■ Dataset records ■
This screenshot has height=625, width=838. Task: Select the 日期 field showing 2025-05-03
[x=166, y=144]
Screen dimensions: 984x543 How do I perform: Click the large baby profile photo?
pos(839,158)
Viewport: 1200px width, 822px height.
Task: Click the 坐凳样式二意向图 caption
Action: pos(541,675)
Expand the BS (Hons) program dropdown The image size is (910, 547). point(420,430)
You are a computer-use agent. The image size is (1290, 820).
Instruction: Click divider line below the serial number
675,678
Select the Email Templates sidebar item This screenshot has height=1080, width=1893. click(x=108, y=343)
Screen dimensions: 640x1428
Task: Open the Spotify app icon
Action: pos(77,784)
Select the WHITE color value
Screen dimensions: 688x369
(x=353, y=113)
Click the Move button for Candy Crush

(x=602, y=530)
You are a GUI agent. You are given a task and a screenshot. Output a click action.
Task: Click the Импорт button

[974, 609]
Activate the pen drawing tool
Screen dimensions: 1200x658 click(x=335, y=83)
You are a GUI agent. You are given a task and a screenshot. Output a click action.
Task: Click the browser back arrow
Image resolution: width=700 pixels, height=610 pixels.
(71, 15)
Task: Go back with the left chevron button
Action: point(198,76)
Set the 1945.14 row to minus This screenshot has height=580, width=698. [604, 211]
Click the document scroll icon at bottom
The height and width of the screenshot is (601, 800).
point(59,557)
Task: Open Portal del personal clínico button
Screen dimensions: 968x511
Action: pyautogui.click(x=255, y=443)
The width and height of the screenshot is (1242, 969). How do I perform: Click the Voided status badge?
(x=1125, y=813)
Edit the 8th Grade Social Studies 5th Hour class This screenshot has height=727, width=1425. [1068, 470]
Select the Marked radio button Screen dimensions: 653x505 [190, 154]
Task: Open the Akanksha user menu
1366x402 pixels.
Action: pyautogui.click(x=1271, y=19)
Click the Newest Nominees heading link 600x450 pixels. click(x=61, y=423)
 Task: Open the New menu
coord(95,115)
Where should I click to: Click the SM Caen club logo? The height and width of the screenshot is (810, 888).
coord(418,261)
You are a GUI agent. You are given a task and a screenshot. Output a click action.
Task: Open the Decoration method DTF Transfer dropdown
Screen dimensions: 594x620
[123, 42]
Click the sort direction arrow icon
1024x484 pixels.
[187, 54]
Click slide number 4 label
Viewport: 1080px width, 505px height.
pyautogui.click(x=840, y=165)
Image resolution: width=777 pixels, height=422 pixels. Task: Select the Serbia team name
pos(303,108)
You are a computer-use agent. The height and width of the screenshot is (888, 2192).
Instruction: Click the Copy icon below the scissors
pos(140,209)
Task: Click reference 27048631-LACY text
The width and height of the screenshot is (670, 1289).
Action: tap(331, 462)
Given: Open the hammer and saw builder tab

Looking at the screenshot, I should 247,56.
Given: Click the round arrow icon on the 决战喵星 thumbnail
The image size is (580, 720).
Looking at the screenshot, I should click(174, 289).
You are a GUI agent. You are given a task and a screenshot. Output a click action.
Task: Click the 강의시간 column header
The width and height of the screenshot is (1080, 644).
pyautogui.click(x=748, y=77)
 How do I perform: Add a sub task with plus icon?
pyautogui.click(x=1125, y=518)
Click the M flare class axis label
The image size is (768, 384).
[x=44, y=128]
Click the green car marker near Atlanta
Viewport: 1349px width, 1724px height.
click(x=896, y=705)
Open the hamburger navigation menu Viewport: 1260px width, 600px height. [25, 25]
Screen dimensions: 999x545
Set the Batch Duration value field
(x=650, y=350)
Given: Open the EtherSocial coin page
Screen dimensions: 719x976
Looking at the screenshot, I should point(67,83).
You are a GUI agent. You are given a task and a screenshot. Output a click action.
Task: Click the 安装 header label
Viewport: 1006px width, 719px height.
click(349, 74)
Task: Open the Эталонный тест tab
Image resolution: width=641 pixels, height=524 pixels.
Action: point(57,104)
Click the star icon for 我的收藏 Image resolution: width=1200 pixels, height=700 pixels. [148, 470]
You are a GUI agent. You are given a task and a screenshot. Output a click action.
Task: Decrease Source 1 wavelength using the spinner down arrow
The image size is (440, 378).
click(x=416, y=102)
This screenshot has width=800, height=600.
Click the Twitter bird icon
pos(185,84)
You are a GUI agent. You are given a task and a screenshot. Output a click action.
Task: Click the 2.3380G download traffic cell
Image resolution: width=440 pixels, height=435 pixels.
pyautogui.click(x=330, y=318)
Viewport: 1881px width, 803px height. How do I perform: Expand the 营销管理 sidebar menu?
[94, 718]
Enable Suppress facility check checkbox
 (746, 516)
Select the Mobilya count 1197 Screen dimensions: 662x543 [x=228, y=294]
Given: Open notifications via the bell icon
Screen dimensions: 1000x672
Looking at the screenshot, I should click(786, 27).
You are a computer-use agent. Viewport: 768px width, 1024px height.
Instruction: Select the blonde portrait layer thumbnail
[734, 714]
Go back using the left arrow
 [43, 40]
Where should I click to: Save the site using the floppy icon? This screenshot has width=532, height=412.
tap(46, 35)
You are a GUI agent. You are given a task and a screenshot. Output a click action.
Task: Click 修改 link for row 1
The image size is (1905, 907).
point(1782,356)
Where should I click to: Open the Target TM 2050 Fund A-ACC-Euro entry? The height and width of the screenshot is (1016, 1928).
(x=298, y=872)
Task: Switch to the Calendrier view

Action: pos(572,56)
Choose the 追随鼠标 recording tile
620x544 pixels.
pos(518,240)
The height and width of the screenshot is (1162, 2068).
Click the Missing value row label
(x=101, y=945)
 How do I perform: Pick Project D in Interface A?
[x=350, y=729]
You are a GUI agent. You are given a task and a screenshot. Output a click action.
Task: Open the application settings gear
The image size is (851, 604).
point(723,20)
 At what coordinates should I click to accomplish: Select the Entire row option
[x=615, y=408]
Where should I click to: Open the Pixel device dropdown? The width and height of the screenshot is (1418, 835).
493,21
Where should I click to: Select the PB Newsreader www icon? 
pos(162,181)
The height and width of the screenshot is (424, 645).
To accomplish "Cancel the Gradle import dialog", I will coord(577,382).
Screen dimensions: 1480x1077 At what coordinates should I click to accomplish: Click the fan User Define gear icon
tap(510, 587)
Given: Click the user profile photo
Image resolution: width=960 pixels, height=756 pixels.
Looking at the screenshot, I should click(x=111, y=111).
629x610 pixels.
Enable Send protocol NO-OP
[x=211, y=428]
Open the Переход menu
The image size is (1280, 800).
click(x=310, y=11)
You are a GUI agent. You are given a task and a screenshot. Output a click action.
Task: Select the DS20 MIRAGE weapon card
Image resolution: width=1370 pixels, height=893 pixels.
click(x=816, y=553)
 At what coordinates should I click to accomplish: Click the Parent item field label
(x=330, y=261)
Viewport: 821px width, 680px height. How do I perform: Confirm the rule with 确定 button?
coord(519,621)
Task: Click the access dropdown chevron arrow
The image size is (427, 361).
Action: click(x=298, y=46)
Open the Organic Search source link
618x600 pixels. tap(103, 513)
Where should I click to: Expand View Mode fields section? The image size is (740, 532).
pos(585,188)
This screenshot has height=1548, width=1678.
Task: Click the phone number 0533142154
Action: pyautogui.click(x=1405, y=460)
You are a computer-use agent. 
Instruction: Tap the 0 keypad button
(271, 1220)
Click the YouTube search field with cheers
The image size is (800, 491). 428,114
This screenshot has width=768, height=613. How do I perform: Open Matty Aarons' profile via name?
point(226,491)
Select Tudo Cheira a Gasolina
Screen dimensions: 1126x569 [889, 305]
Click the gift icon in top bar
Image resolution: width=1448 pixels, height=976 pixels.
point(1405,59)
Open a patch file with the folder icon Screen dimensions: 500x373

■ Work task ■
Return a copy of each line in the entries that carries the string "computer".

■ Finished task ■
You are a computer-use agent. The image size is (1290, 820).
You are a computer-use agent. The height and width of the screenshot is (888, 2192).
You are a computer-use agent. Viewport: 768px width, 1024px height.
You are a computer-use agent. 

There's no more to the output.